Bereits 2017 verabschiedet, verändert die Medizinprodukteverordnung der Europäischen Union (EU MDR) sehr vieles. So umfasst sie beispielsweise nun auch Artikel, die keinen medizinischen Verwendungszweck haben. Zu den Artikeln, die im Anhang XVI der MDR aufgeführt sind, gehören beispielsweise Produkte oder Anwendungen, die der Verschönerung dienen sollen. Bunte Kontaktlinsen oder Laserbehandlungen der Körperoberfläche etwa, für die es keine medizinische Notwendigkeit gibt.

Ebenso sind Artikel erfasst, die sowohl einen medizinischen als auch einen nicht-medizinischen Nutzen haben können. Die operative Entfernung von Körperfett oder eine künstliche Vergrößerung der weiblichen Brust kann ästhetische Gründe haben, kann aber auch gesundheitlich angezeigt sein, wenn Gelenk- oder Herz-Kreislauf-Erkrankungen aufgrund von Übergewicht drohen oder die psychischen Folgen einer Brustamputation infolge einer Krebserkrankung abgemildert werden sollen.

AUFGABENZIEL :: Ersetze im Textauszug von „Ebenso sind Artikel“ bis „abgemildert werden sollen.“ das Wort „Übergewicht“ durch „Fettleibigkeit“ und gib diesen Teil vollständig wieder.

INHALT DER DATEN ::
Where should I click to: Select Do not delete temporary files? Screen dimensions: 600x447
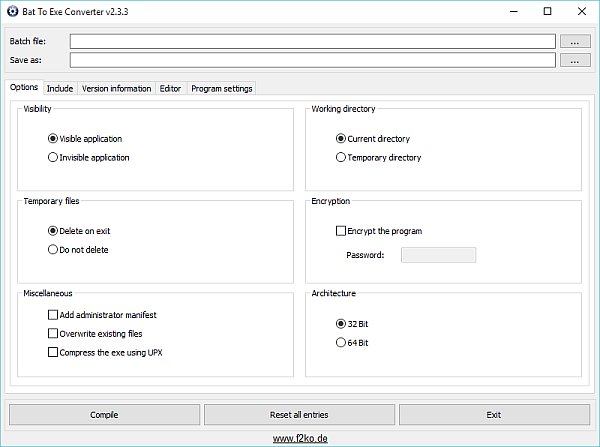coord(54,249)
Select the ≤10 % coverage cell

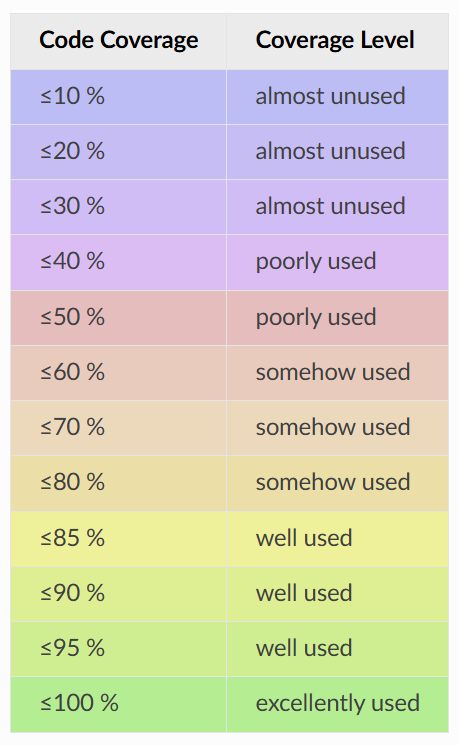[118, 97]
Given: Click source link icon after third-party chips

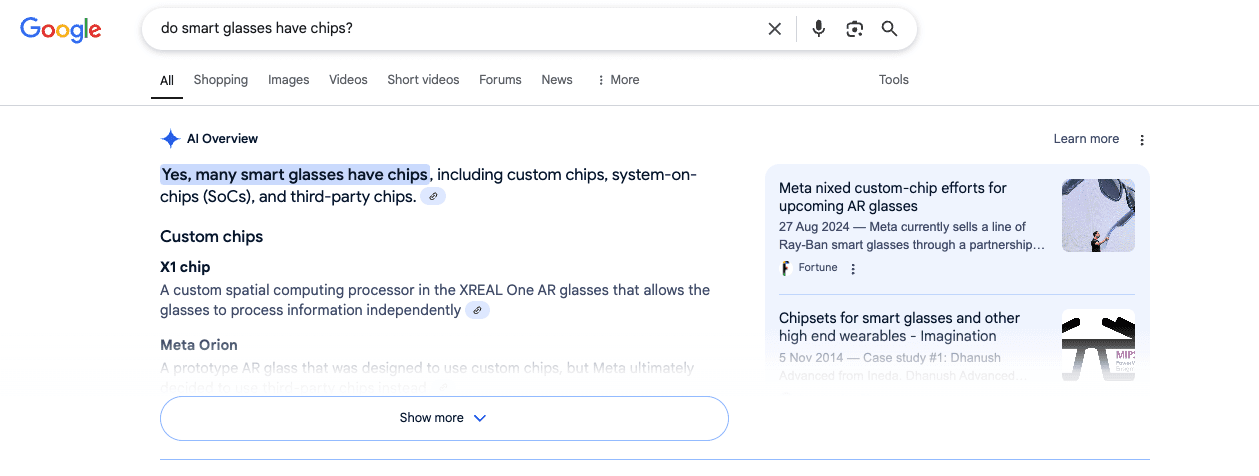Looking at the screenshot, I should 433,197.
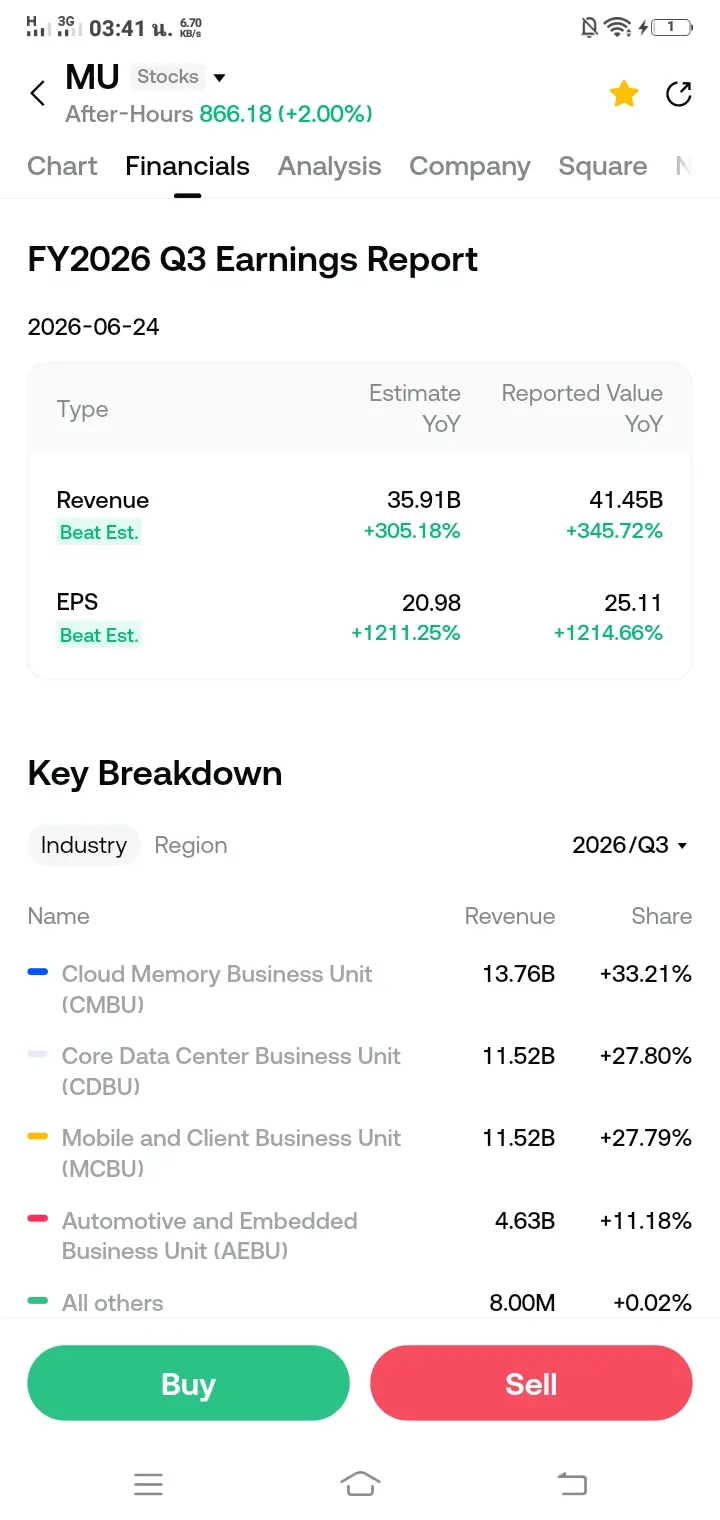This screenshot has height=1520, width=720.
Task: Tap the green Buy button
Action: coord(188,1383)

ERGEBNIS DER AUFGABE ::
Ebenso sind Artikel erfasst, die sowohl einen medizinischen als auch einen nicht-medizinischen Nutzen haben können. Die operative Entfernung von Körperfett oder eine künstliche Vergrößerung der weiblichen Brust kann ästhetische Gründe haben, kann aber auch gesundheitlich angezeigt sein, wenn Gelenk- oder Herz-Kreislauf-Erkrankungen aufgrund von Fettleibigkeit drohen oder die psychischen Folgen einer Brustamputation infolge einer Krebserkrankung abgemildert werden sollen.